革命向何处去?面对这种局面,赵俊良沉思,水平剪报,柳净瓶着急。
马碎牛在向市“工学联盟”红卫兵总部汇报六中的无产阶级文化大革命形势时是这样说的:“在六中,造反硕果累累、革命形势喜人。各项斗、批、改活动正在向纵深发展。牛鬼蛇神被批的体无完肤!革命小将人人意气风发、个个斗志昂扬——啥都好,就是没戏唱了,不知道下一步该咋办?”
哭笑不得的卫彪批评他的汇报是“虎头蛇尾、不知进取”。
值得一提的是,那次进城发生了一个小插曲,一件意外的、微不足道的事,就是这件事让马碎牛领导的“工学联盟”红卫兵发生了巨大的变化。

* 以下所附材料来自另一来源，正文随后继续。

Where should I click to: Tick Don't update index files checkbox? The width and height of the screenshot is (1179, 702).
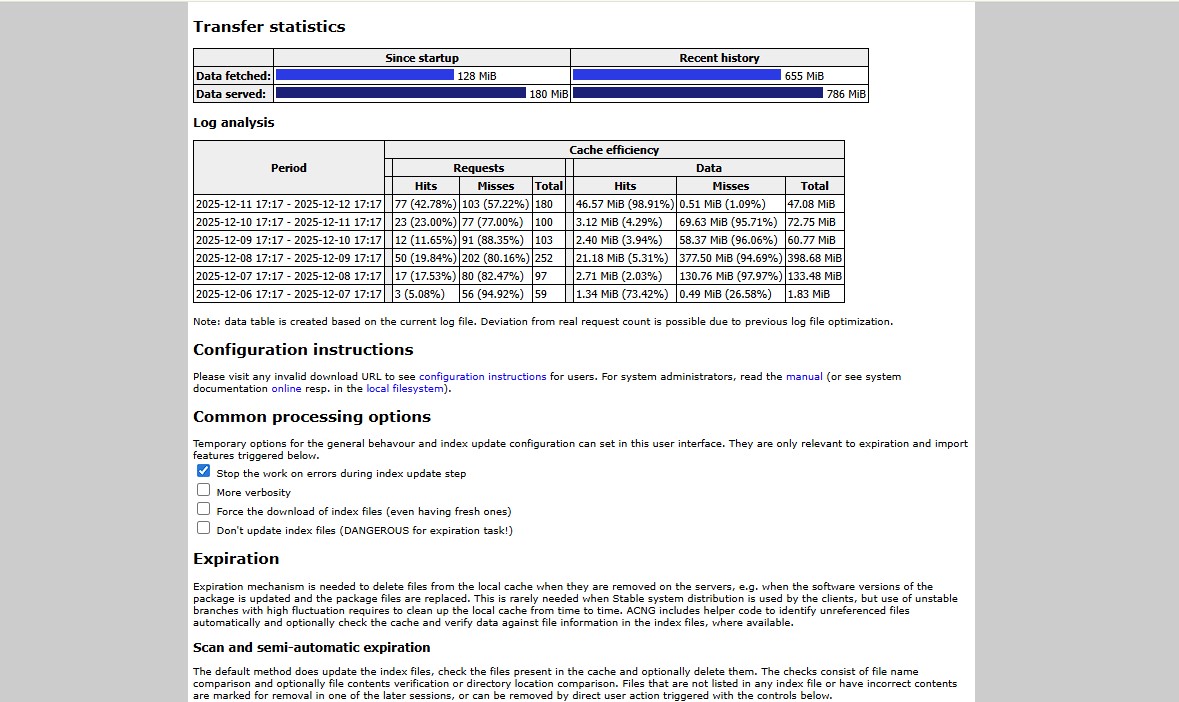point(204,528)
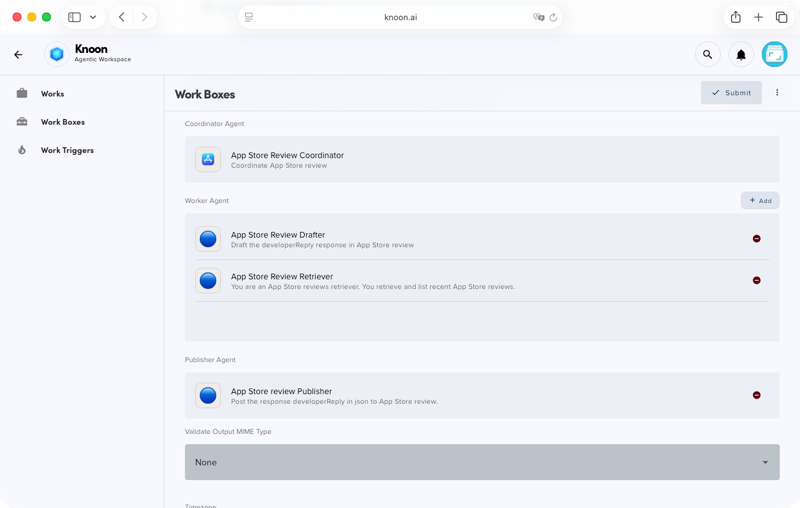
Task: Click the back arrow beside Knoon logo
Action: pyautogui.click(x=18, y=55)
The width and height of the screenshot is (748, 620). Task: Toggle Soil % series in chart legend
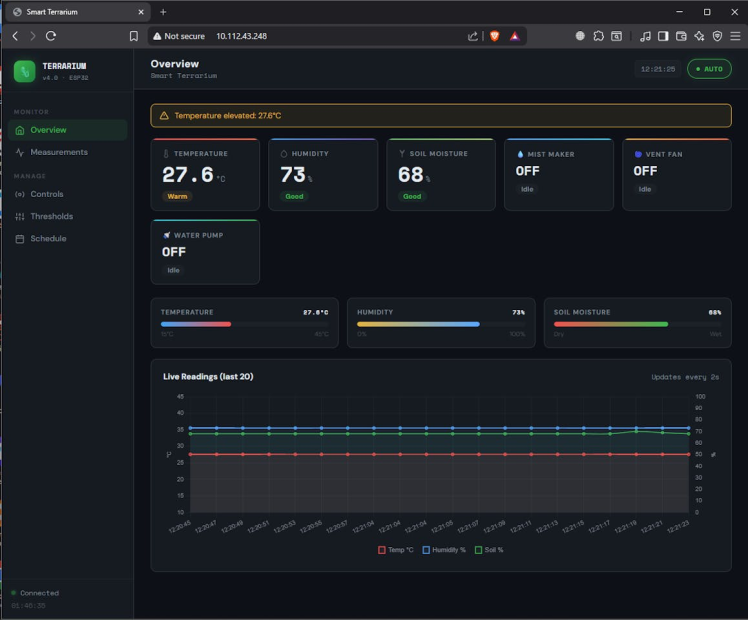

那天一大早,马碎牛一行五人进了城。随行的有赵俊良、水平和柳净瓶、谢凯。五个人一人一辆自行车,迎着朝阳一路向东。沿途品咂着田间的草香和凉爽清新的空气,兜起一身风帆,意气风发地进了城。他们直奔“工学联盟” 红卫兵总部,汇报完了六中文化大革命的进程后,赵俊良就紧随马碎牛之后再次请示下一步的工作安排。卫彪耍了个滑头,笑嘻嘻地对他们说:“**思想是当代最伟大的马克思列宁主义理论的顶峰,学习**思想是没有止境的;无产阶级文化大革命才刚刚开始,大批判应该更加深入。要看到无论是国际还是国内的阶级敌人他们人还在、心不死,所以我们红卫兵一定要加强学习、睁大眼睛,密切注视阶级斗争的新动向。”
马碎牛气闷,说要在附近转转。刚出总部大门就埋怨卫彪:“他大的驴仔蛋,作的指示跟放屁一样!等于没说!这样的副司令,拴个馍狗都能当!走,不管他,逛县走。”五个人就厮跟着转到了总部隔壁的电影院。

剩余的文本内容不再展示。